Objectives: The aim of this study was to explore the underlying factors that may influence dimensions of safety climate in nursing practice. A mixed methods study was used to explore safety climate in nurses working in operating theatres, critical care units and ward areas. A cross-sectional survey was undertaken using the Safety Climate Questionnaire (SCQ) to undertake a Confirmatory Factor Analysis (CFA) and to compare safety climate. Focus group discussions and thematic analysis were undertaken to explore the meaning of safety climate in nursing practice.

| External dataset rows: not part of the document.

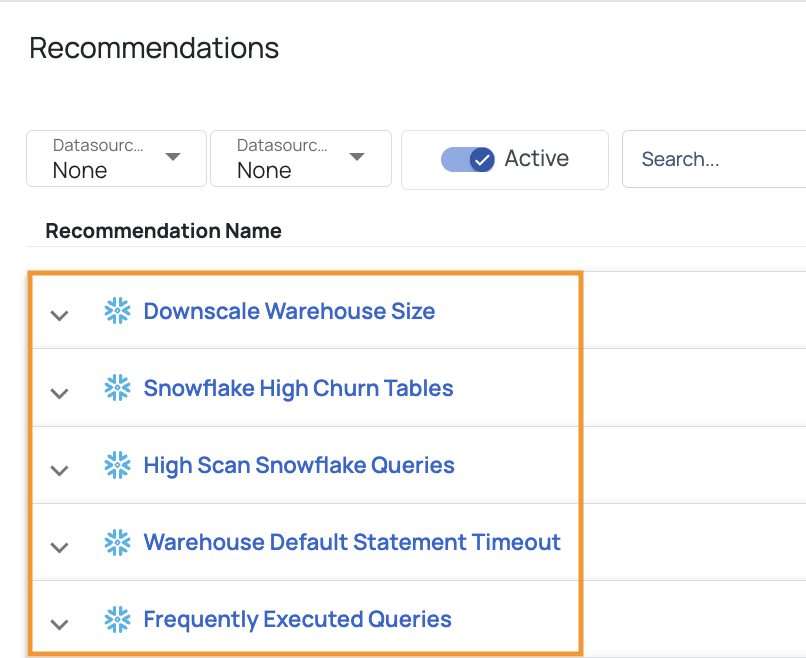Image resolution: width=806 pixels, height=658 pixels.
Task: Click snowflake icon beside Warehouse Default Statement Timeout
Action: 117,542
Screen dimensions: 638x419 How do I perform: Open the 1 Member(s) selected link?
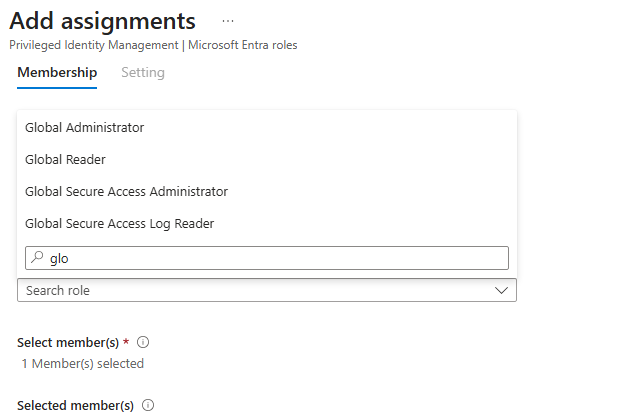[x=82, y=363]
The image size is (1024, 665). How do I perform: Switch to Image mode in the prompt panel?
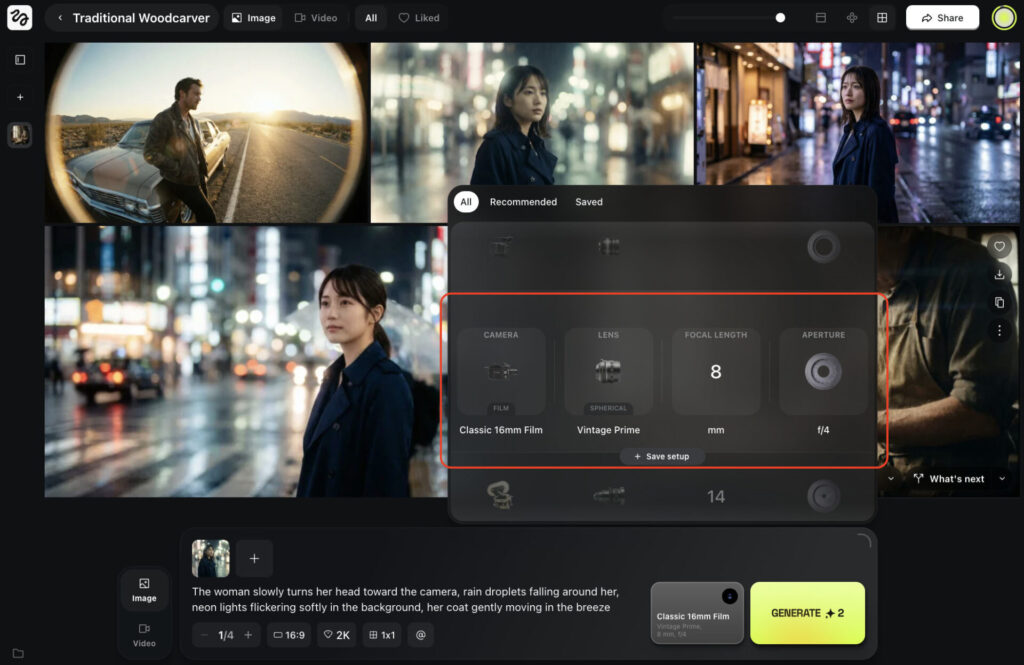(x=144, y=590)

Results: The nine factor structure of the SCQ was used as the a priori model for the basis of a CFA of the SCQ. The results indicated that there was a good model fit on some criteria (χ2 = 1683.699, df 824, p < 0.01; χ2/ df = 2.04; RMSEA = 0.058) but a less acceptable fit on Comparative Fit Index (CFI) = 0.804. There was a statistically significant difference in the safety climate dimension of Management Commitment (F [4,266] = 4.66, p = 0.001) where the operating theatre group reported lower safety climate compared with ward areas and the operating theatre focus group also reported negative perceptions about management. Although there was significant variation in safety climate scores for the dimension of Communication across clinical specialism (F [4,266] = 2.62, p = 0.035) none of the pair-wise comparisons achieved statistical significance. The three themes identified in the thematic analysis were Human Factors, Clinical Management and Protecting Patients. The system and the human side of caring was identified as a meta-theme. There were areas of overlap and some differences between the dimensions of the SCQ and the findings of the thematic analysis.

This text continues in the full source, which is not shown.